Donald Trump anunció el martes que abandonaba el acuerdo auspiciado por Barack Obama por el cual se levantaban las sanciones a Irán a cambio de que el régimen frenase su carrera atómica durante un decenio y aceptase controles al respecto. Para el presidente, que tenía ese acuerdo en su punto de mira desde que era candidato, era una forma de dar oxígeno económico al régimen para poder reanudar su carrera armamentística, pese a todos los sistemas de inspección pactados, tal y como argumentaron los aliados.

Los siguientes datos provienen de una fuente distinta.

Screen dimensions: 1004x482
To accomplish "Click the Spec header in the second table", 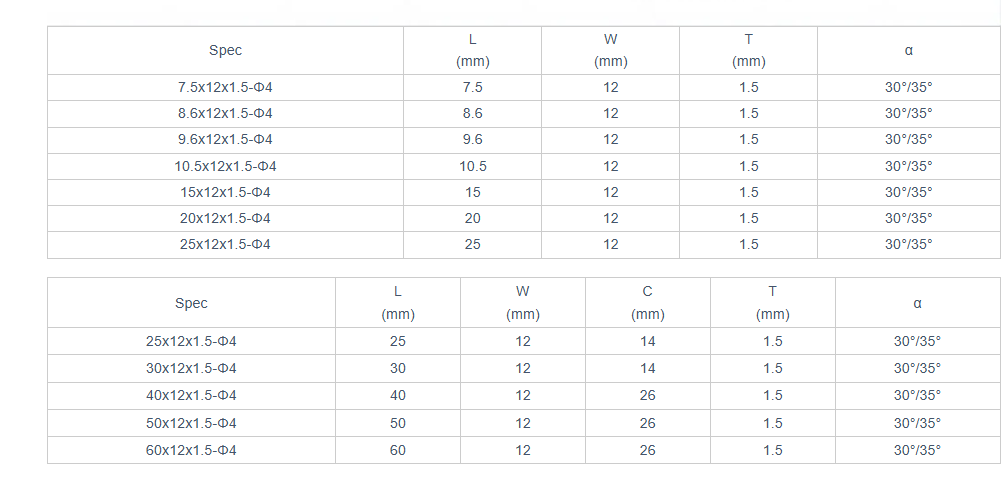I will click(191, 303).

Las otras cinco potencias firmantes —China, Rusia, Francia, Reino Unido y Alemania— permanecen en ese acuerdo mientras Washington reactiva la maquinaria de las sanciones, lo que abre la incógnita de si EE UU va a penalizar a las empresas europeas con negocios con Irán. Bolton, exembajador ante Naciones Unidas que siempre ha defendido la línea dura, se limitó a señalar que “es posible” y que “depende de la conducta de otros Gobiernos”, unas palabras muy ambiguas que solo sirven para aclarar que la mano dura también con los aliados no se descarta.

El precedente de Cuba

Cuando a Pompeo se le preguntó por la posibilidad de sanciones fue cuando destacó su intención de seguir negociando con Europa, aunque rehusó manifestar si habría o no penalizaciones. Existen precedentes para evitarlas: en 1966, cuando EE UU aprobó la ley que castigaba a las empresas que hicieran negocios con Cuba, la Administración acabó eximiendo a las firmas europeas. Las exportaciones iraníes a Europa se cuadruplicaron en 2016, el año posterior al acuerdo, y en sentido contrario muchas empresas europeas, como el consorcio fabricante de aviones Airbus, están sacando jugo a Irán.

“Espero que en los próximos días o semanas logremos un acuerdo que realmente funcione, que realmente proteja al mundo de la mala conducta iraní, no solamente de su programa nuclear, sino también de sus misiles y de su conducta maligna”, dijo este domingo el secretario de Estado. Cuando el entrevistador de la Fox repreguntó sobre las sanciones, Pompeo salió al paso así: “El régimen de sanciones que está ahora en marcha tiene unos requerimientos muy claros. Mi misión es tratar de lograr un acuerdo con unos resultados que protejan a EE UU. Eso es lo que vamos a hacer y trabajaré duro con los europeos en los próximos días”.

Mientras, el viento sopla al sentido contrario en Corea del Norte. A un mes escaso de la reunión entre Trump y Kim Jong-un para acordar la desnuclearización del régimen norcoreano, el secretario de Estado señaló que se podrían “levantar” las sanciones contra Pyongyang si desmantela toda su capacidad en armamento nuclear. El endurecimiento de las multas en el último año, en respuesta a la intensificación de las pruebas balísticas por parte del régimen, ha asfixiado a la pequeña economía norcoreana. Para que la tiranía de Kim ceda, Washington trata de asegurarle que su objetivo último no es derrocarle, según dijo Pompeo.